== Source extract ==
Tuesday, May 21, 2013

Same Old, same old

I know I have complained before. It  is not an attractive trait to whine. However. I get so frustrated while researching when I come across information that I know can't be true or has not been verified.

It reminds me of this quote from a new cable docu-comedy, "Family Tree." It's about a man (played by one of my favorite actors, Chris O'Dowd)  who has become obsessed with tracing his family roots. His father doesn't share his interest. He blames the new passion of his son on a romantic break-up. Besides, he says, aside to the camera, "genealogy is like any other 'ology. Best left to the scientists."

In episode 2, the Chris O'Dowd character mistakenly believes his heritage must be Chinese because he is given a photo of his great grandfather that looks to him that he is Chinese. He finds out first that the picture does depicts  a Japanese person, not a  Chinese person. Next he learns that the photo is of his great-grandfather acting in the theater production of The Mikado as Nanki-poo. Even though that information was on the back of the photo, even though his grandfather is clearly Caucasian, O'Dowd still leaped to that erroneous conclusion.

That's the kind of assumptions I keep finding all the time online. And to be honest, I may have made a few of them myself in the beginning. And I may make a few more in the future. I remember speaking to a cousin who tried to tell me that her great grandfather was a Dunnegan and not our shared ancestor, a Warren. I looked at the same census she used as her source and I realized that the census was in error. Her great grandmother, who had divorced our great grandfather, had left her children with her parents. On the census those children were listed as sons and daughters, not grandchildren of Dunnegan. It was an obvious deduction but when looking at the ages and other evidence, it was apparent to me that the census was wrong.
===
Condense the paragraph of the genealogy blog post that begins "That's the kind of assumptions" into a shorter version that keeps its main facts. The listing is separate material with no connection to the genealogy blog post.
== Source excerpt ==
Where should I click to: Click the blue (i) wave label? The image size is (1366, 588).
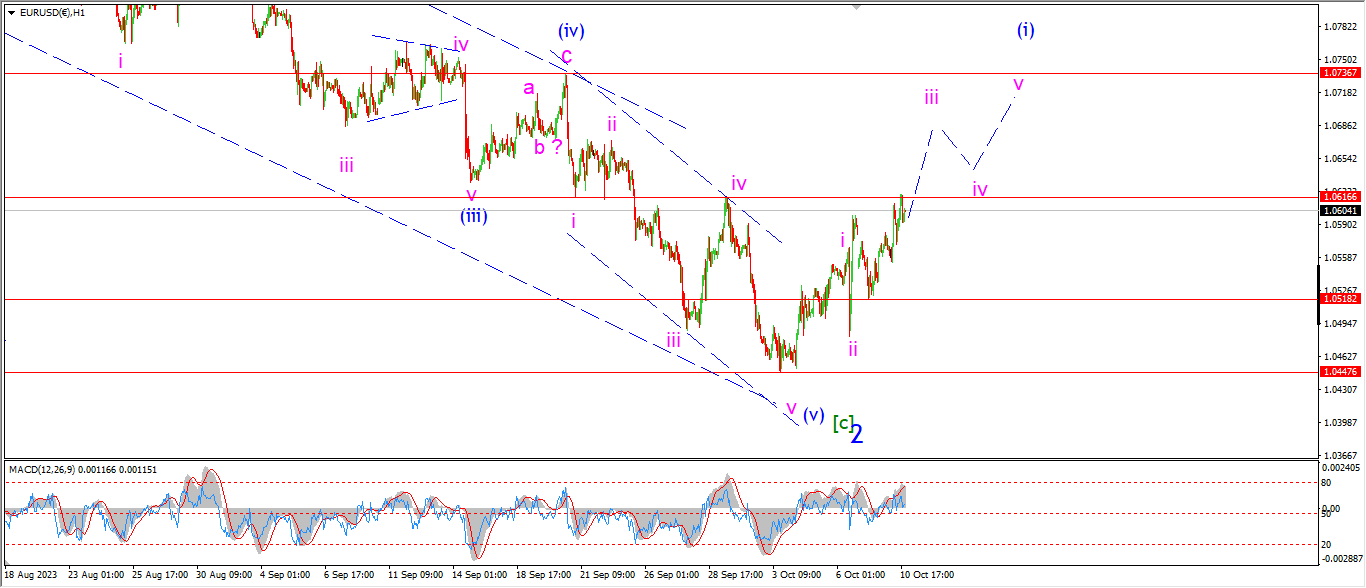pyautogui.click(x=1026, y=30)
===
■ **The output**: I find assumptions like these online all the time, and I may have made some myself early on and may make more. A cousin once told me her great-grandfather was a Dunnegan, not our shared ancestor, a Warren. I checked the census she used and saw it was wrong. Her great-grandmother had divorced our great-grandfather and left her children with her own parents. The census listed those children as Dunnegan's sons and daughters rather than his grandchildren, but their ages and other evidence showed the error.